I've changed the following parameters trying to improve the HOTA (Just trying out a few different value) Param original New
high_th 0.82 0.7
match_th_first 0.5 0.6
match_th_second 0.1 0.4
low_th 0.3 0.2
new_track_th 0.7 0.5

If the objective is to increase HOTA and IDF1, reducing NTH seem to bring quite a significant boost to HOTA and IDF1 but at the expense of having higher ID switches. So, does it make more sense to keep the IDs lower but with lower HOTA?

Tracker HOTA MOTA IDF1 IDs
Bytetrack 60.498 65.208 69.603 552
SFSORT (default) 57.134 55.619 65.488 463
SFSORT (new + NTH=0.7) 58.36 58.498 66.992 391
SFSORT (new + NTH=0.6) 61.644 66.384 70.69 575
SFSORT (new + NTH=0.5) 61.963 68.427 70.784 714

Another additional question is

  1. how do you measure the fps?

From my experiment, just measuring the predict function for both SFSORT and Bytetrack v1, the differences are only around ~x4 only.

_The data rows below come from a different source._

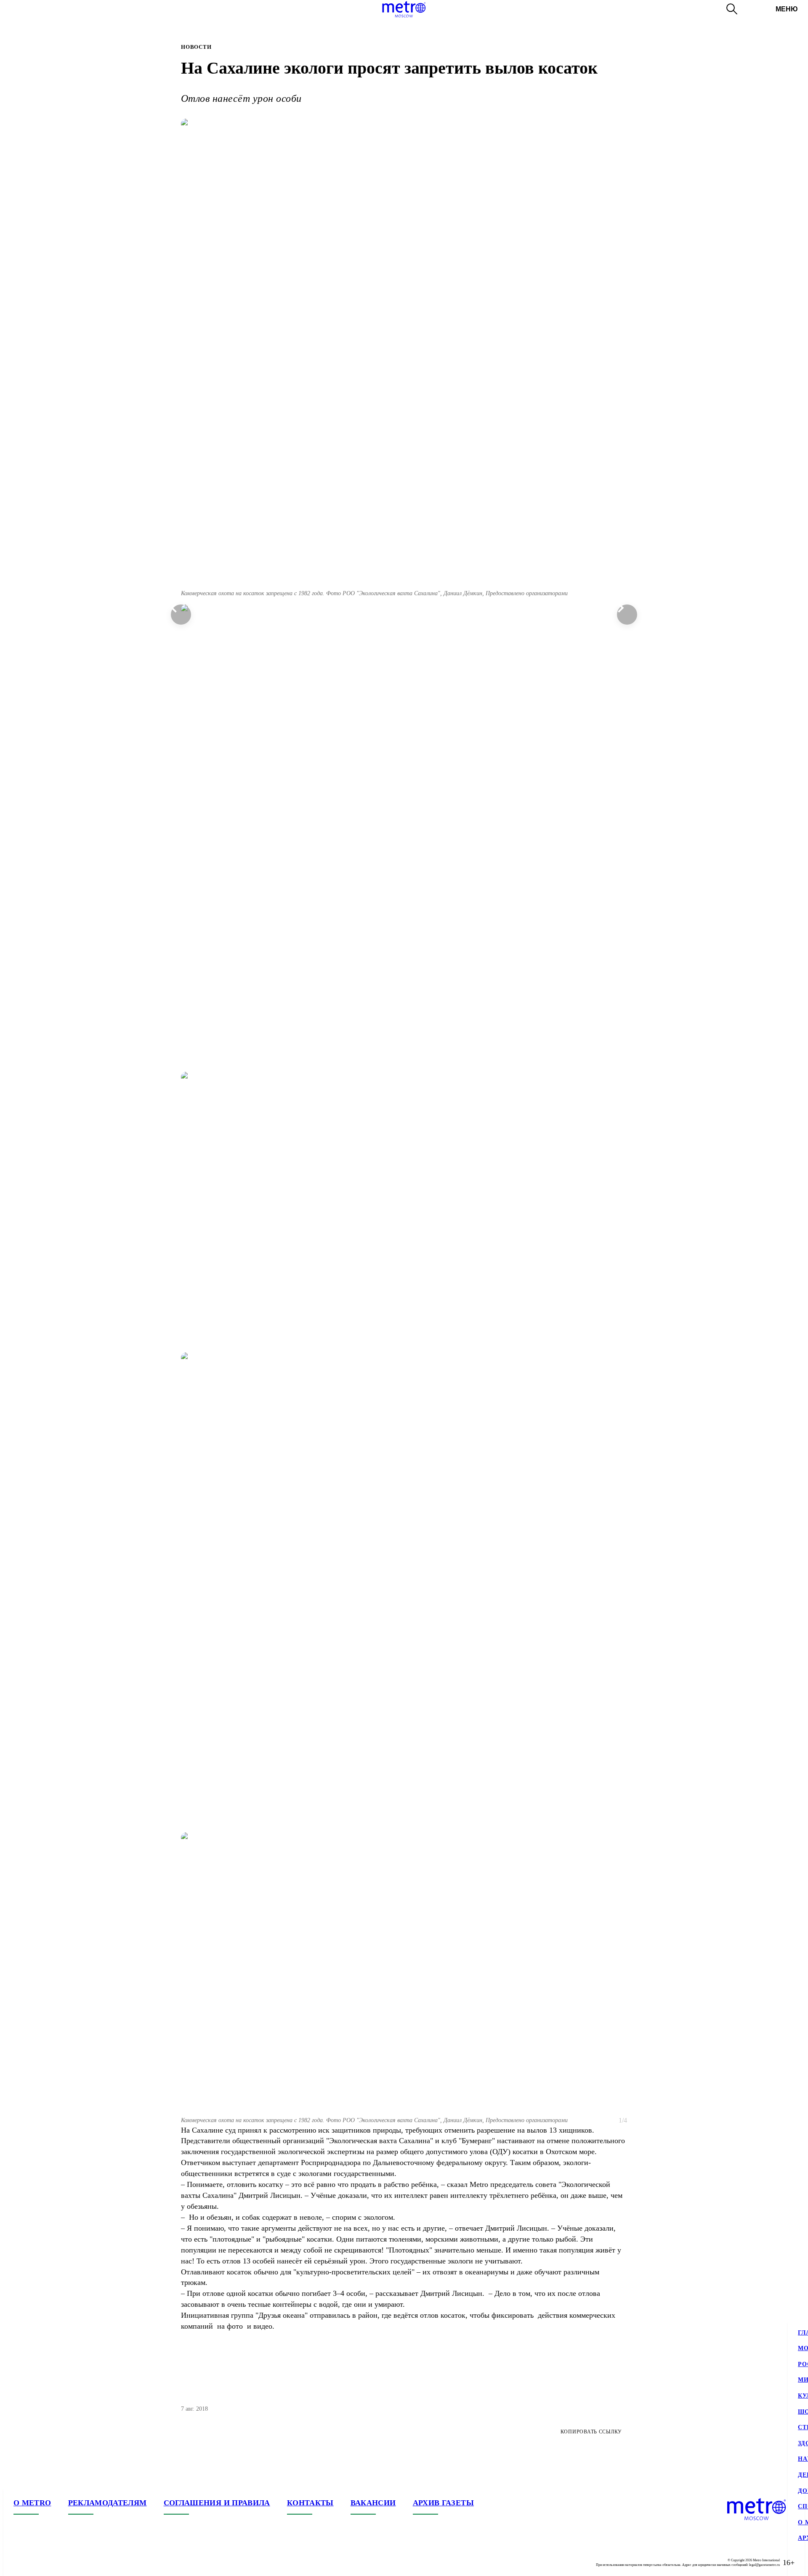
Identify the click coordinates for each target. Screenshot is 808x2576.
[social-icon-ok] (54, 2562)
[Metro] (403, 9)
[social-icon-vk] (20, 2562)
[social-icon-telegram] (37, 2562)
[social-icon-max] (70, 2562)
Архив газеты (443, 2503)
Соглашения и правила (217, 2503)
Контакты (310, 2503)
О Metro (32, 2503)
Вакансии (373, 2503)
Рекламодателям (107, 2503)
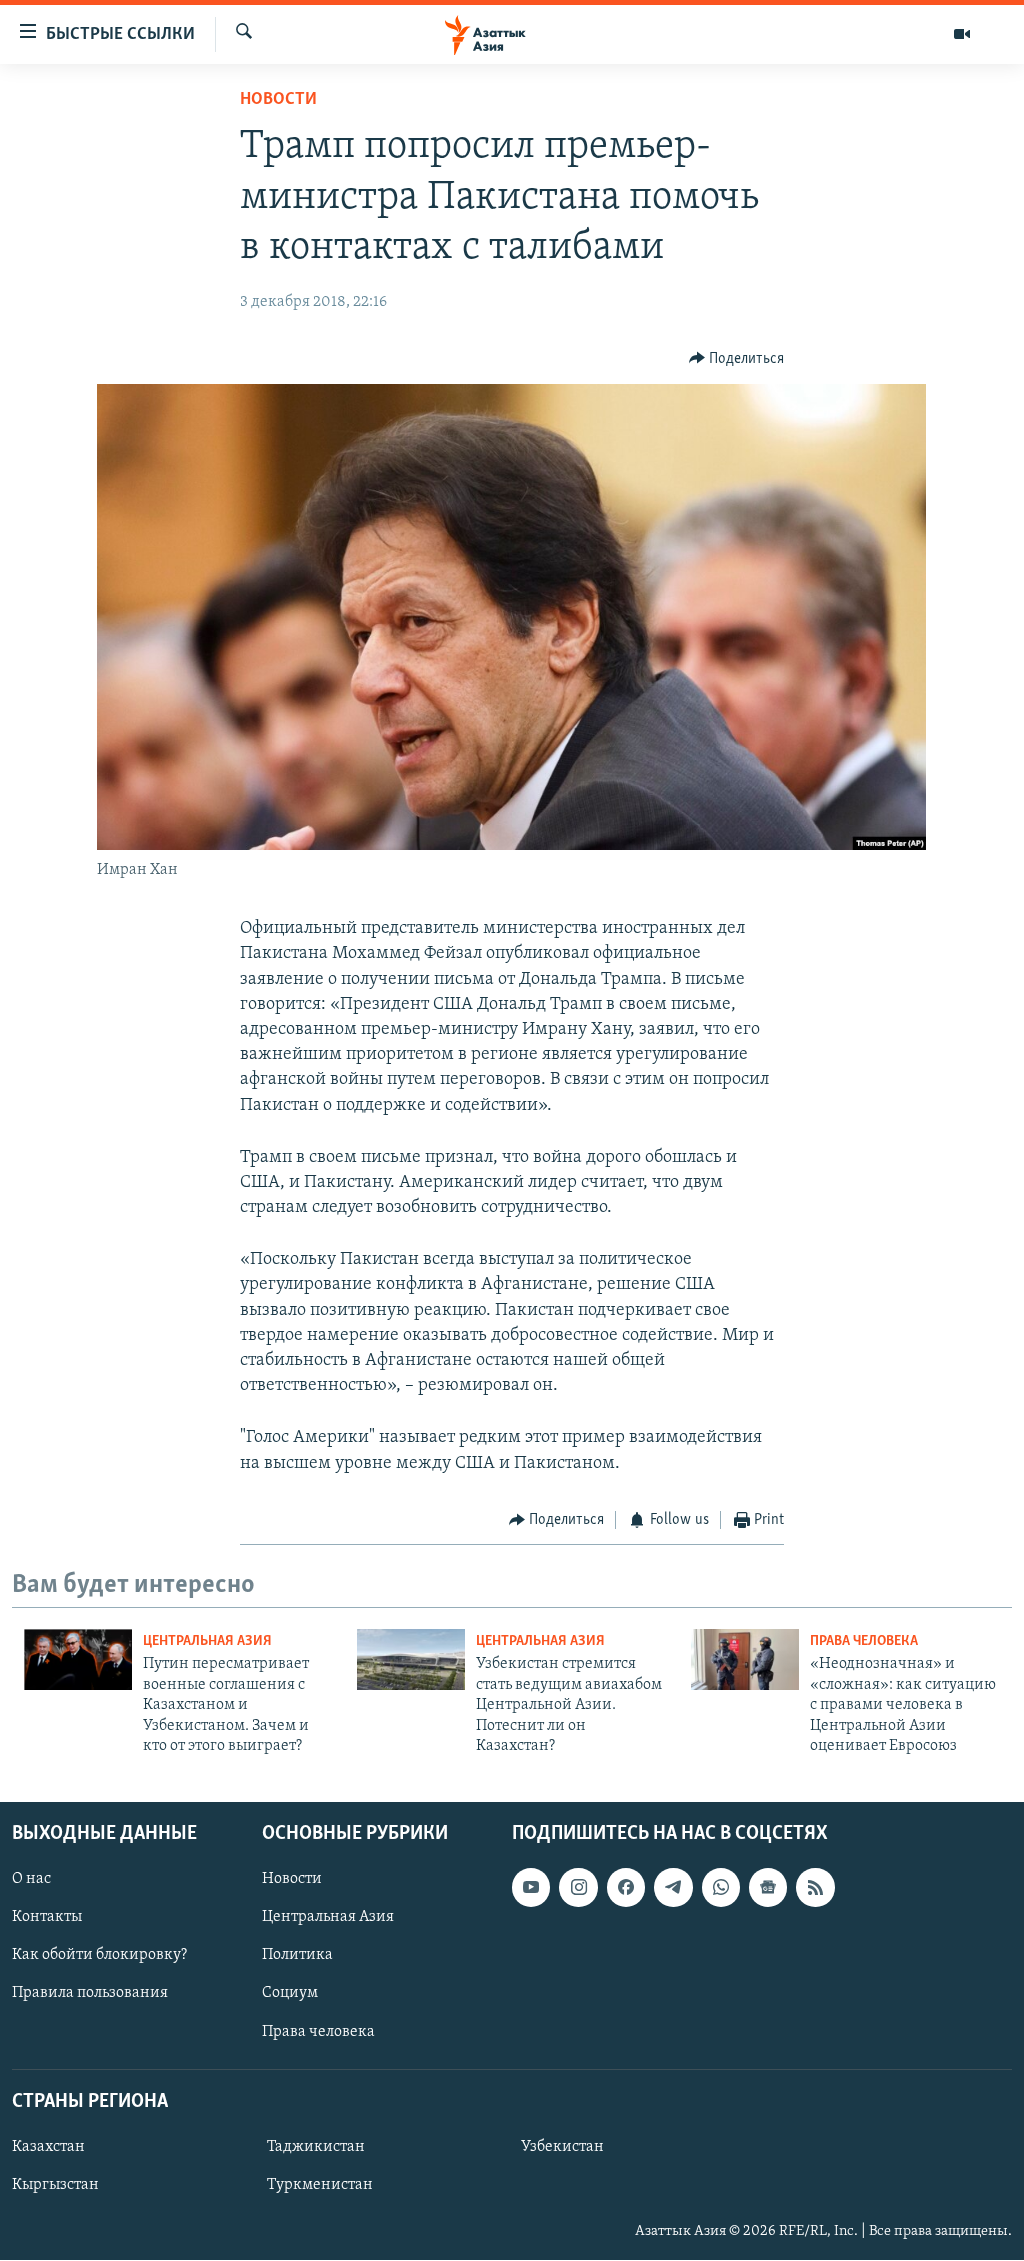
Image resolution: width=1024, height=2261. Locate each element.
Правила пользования (90, 1994)
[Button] (737, 359)
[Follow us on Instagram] (578, 1888)
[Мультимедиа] (962, 34)
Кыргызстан (55, 2185)
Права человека (864, 1641)
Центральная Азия (207, 1641)
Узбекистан (562, 2147)
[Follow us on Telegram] (673, 1888)
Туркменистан (320, 2185)
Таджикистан (316, 2147)
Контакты (47, 1918)
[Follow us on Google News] (768, 1888)
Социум (290, 1994)
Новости (278, 100)
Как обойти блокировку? (99, 1956)
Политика (297, 1956)
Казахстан (48, 2147)
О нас (31, 1880)
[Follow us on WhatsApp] (721, 1888)
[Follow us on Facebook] (626, 1888)
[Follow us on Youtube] (531, 1888)
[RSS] (815, 1888)
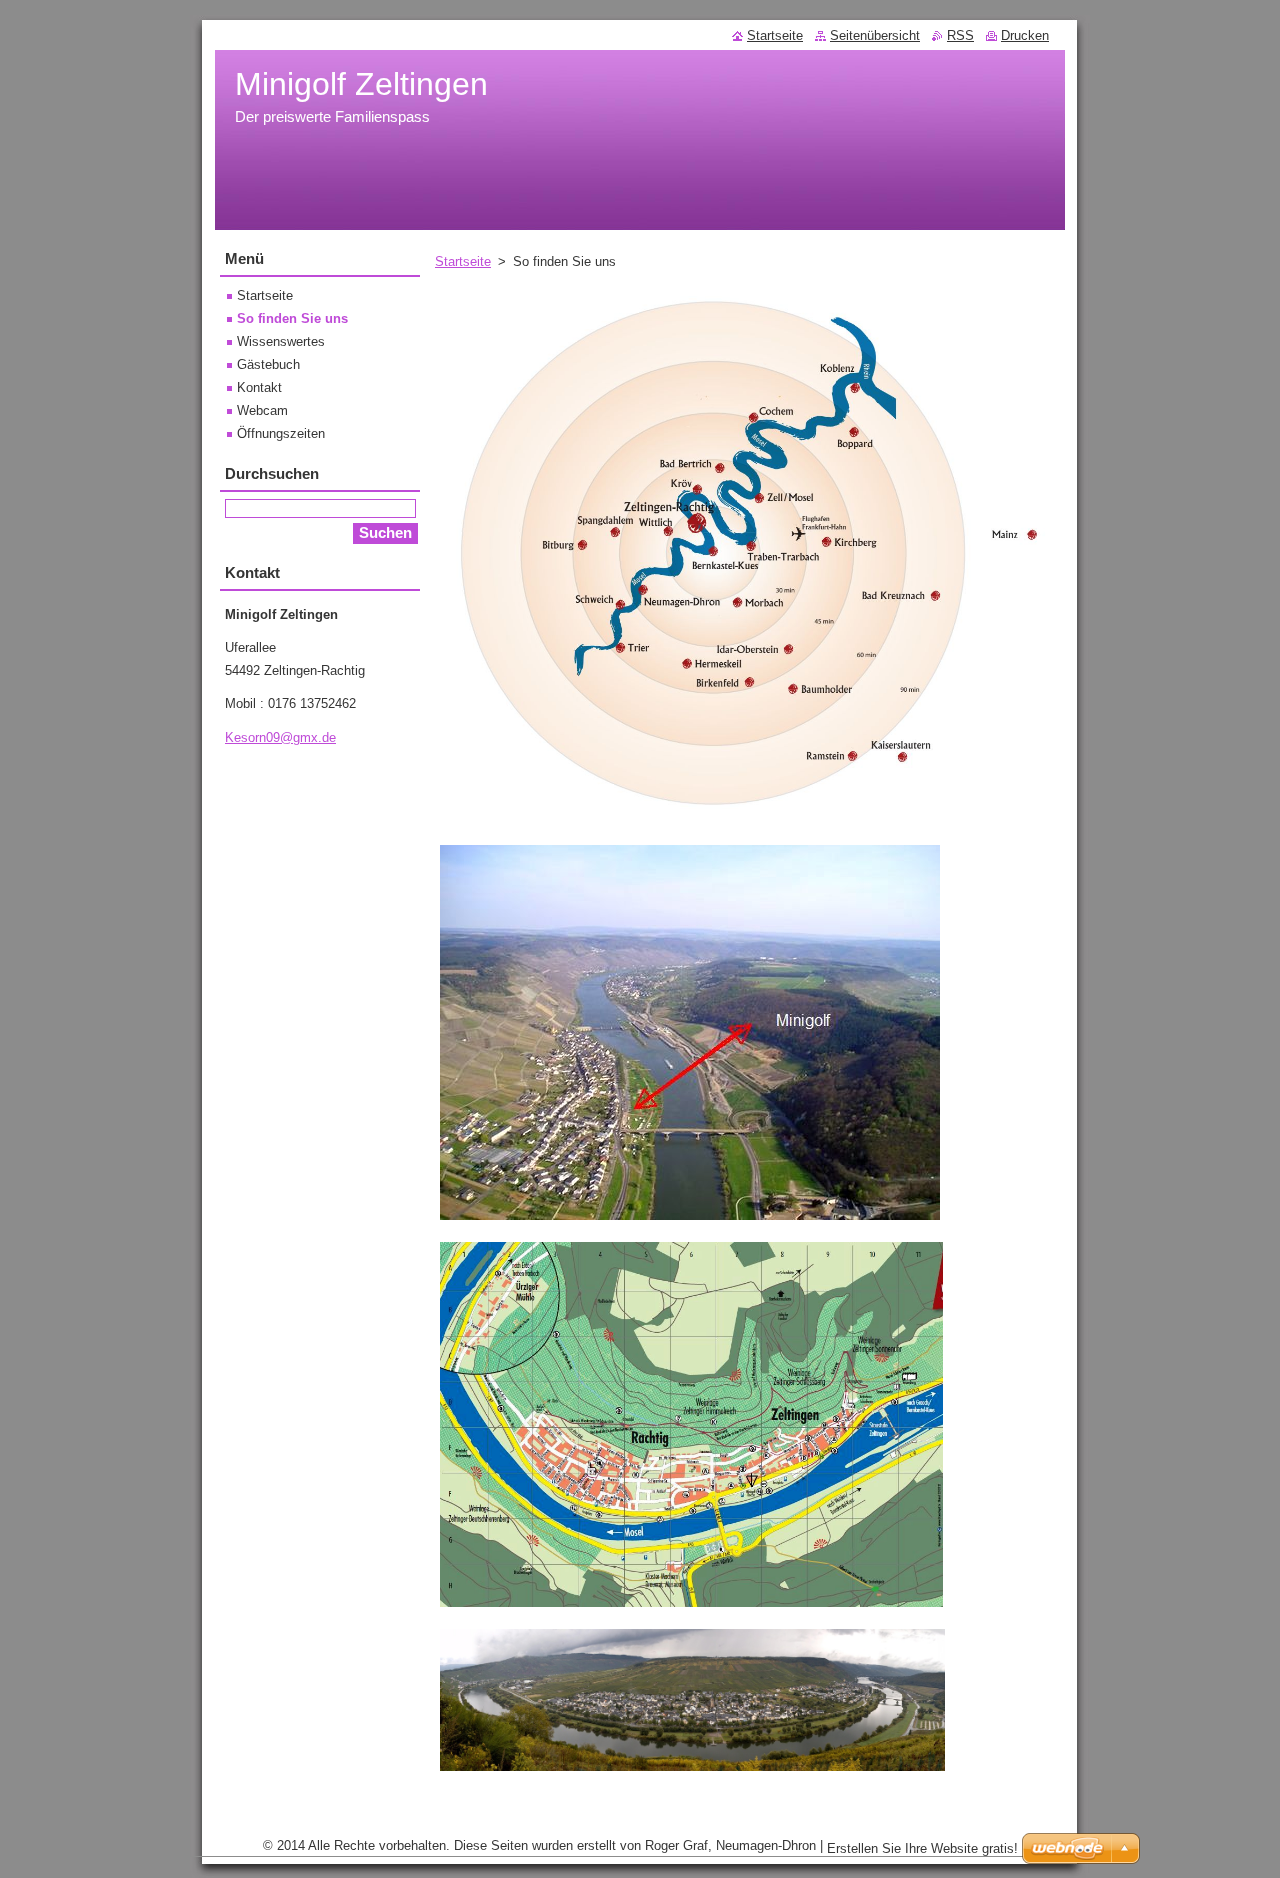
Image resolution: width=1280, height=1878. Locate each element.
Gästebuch (268, 364)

gitmehrdad commented 4 months ago

Thank you for the information you shared. The default configuration of SFSORT is aligned with YOLOX. As you mentioned, it's advisable to adjust the hyperparameters when employing a new object detector.

During my studies, I've discovered that the choice of object detector greatly influences tracking accuracy. While reaching a HOTA above 90% on the MOT17 dataset might seem challenging due to its specific assumptions, I've observed HOTA values nearing 95% on videos sourced from other datasets, thanks to meticulous fine-tuning of the object detector. To attain higher accuracies on MOT17 and MOT20, a method that proves time-consuming yet highly effective involves fine-tuning cutting-edge object detectors, like YOLO9, using diverse human image datasets. ByteTrack employed this strategy with YOLOX, which greatly contributed to its success.

The preference between IDs or HOTA depends on the application. In offline tracking scenarios where ID correction can be facilitated through post-processing, higher HOTA is often preferred. Conversely, in tracking crowded scenes, prioritizing higher IDs may be preferred.

When calculating the tracking speed, I measured it from the moment the detections were delivered to the tracker until the IDs were received from the tracker, following the advice provided on the MOTChallenge website. Considering that background noise, such as that from the OS, server, IDE, etc., can impact measurement accuracy, the reported speed in the paper is the average speed obtained after several repetitions of the experiment. To measure the tracking speed, I utilized the "time" and "timedelta" packages in Python.